Here's the TDR unit I bought, click through pictures to see layout of connectors.
What's the period/frequency of the ringing? What's the load capacitance? What's the power/ground lead inductance between the AC14 silicon and the load capacitance and/or the decoupling capacitor?
Quite possibly that C and L is resonating; you can see that effect in a bog-standard *10 "high" impedance probe with a 6" ground lead.
Looks like you got just about what the website promised. You should be able to determine the advertised parameters for cables longer than the ring time.
Some things to think about... That's likely a T-connection where three things (unknown, sense, stimulus) come together. Everything needs to be properly terminated in both directions. That's hard do with that configuration. Most anything you do makes it worse.
What's the transient response of your scope with a real calibration generator?

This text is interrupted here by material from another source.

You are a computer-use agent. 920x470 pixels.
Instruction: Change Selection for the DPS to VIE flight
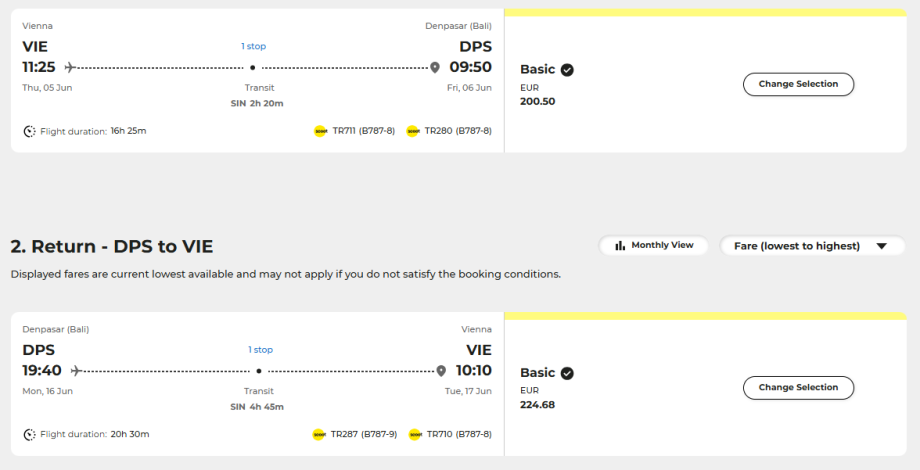[798, 387]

What's the input impedance of your scope? If it's 1M in parallel with some pF, you've already shot yourself in the foot. Put some QUALITY cable in between the scope and the TDR. Use a 10X 50 ohm attenuator (an expensive/good one) and a terminator on the scope too...or select 50 ohm input if available.
You have the same problem on the unknown end. That BNC is an open transmission line. Terminate it.

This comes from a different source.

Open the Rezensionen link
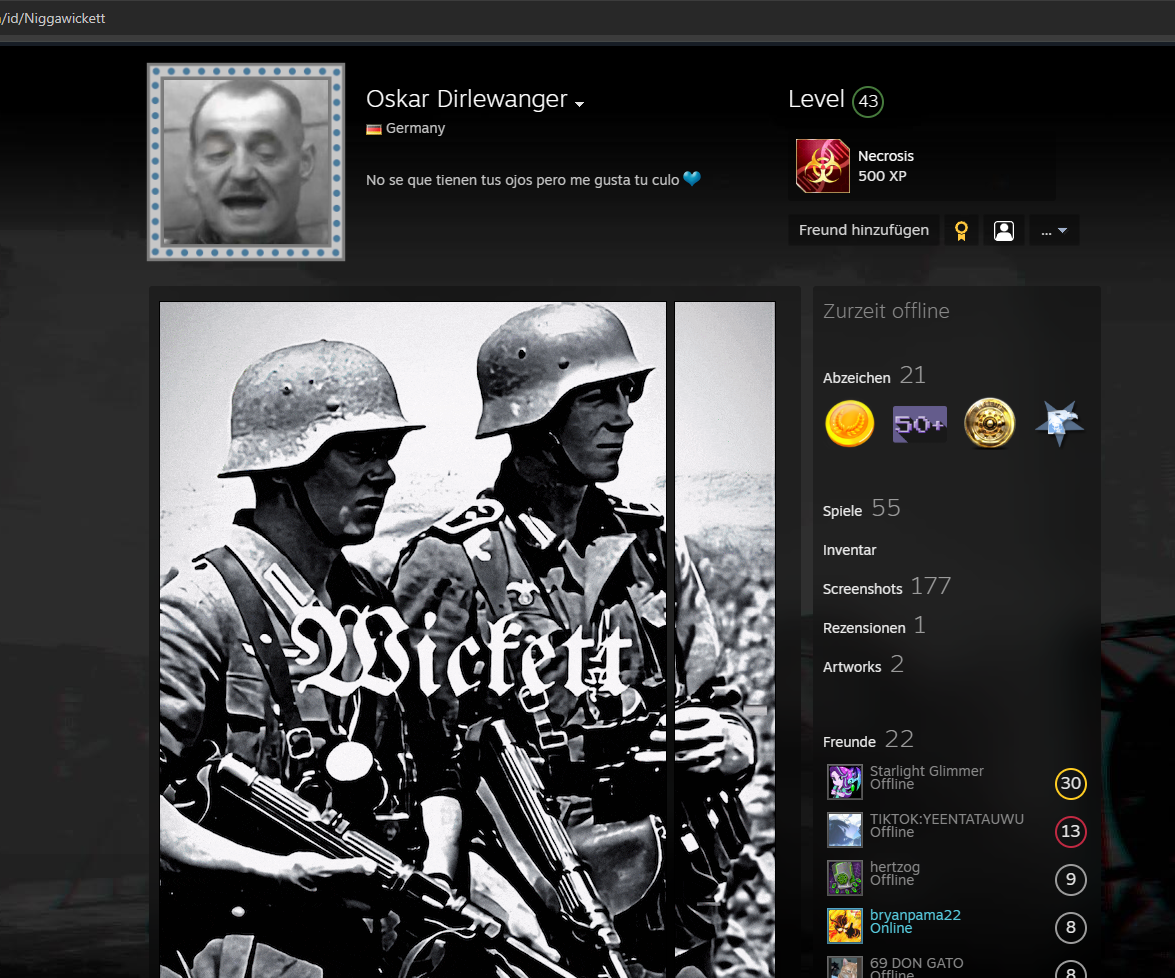Viewport: 1175px width, 978px height. coord(864,628)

BNC connectors suck. They're "transmission line adjacent". Last pulse generator I designed shipped with a high quality cable with high quality BNC connectors. It wouldn't meet transient response spec at the other end of random crap cables.
Then there's the problem of generating a square edge with a device not optimized to do that. Current pulses into a 50 ohm resistor work well. Voltage pulses are too sensitive to load.
I'd say you got your $15 worth. You can obsess over it or just use it for the designated purpose.
Nope, IF, you're going to terminate it, do it at the far end of the cable, but then you don't get a reflection, so there's nothing to measure. Measured a couple of 6 or 8 ft RG58 cables using .66 VF and got within an inch, but then there's another inch of connectors, so very good agreement. Then I have 75 ohm cable about 1/8" coax, it measures .70 VF. Mikek
No. This kind of generator is a 50 ohm voltage source. Adding a 50 ohm scope in parallel makes it 25 ohms. A 50 ohm TDR should be a 50 ohm step generator and a hi-Z scope.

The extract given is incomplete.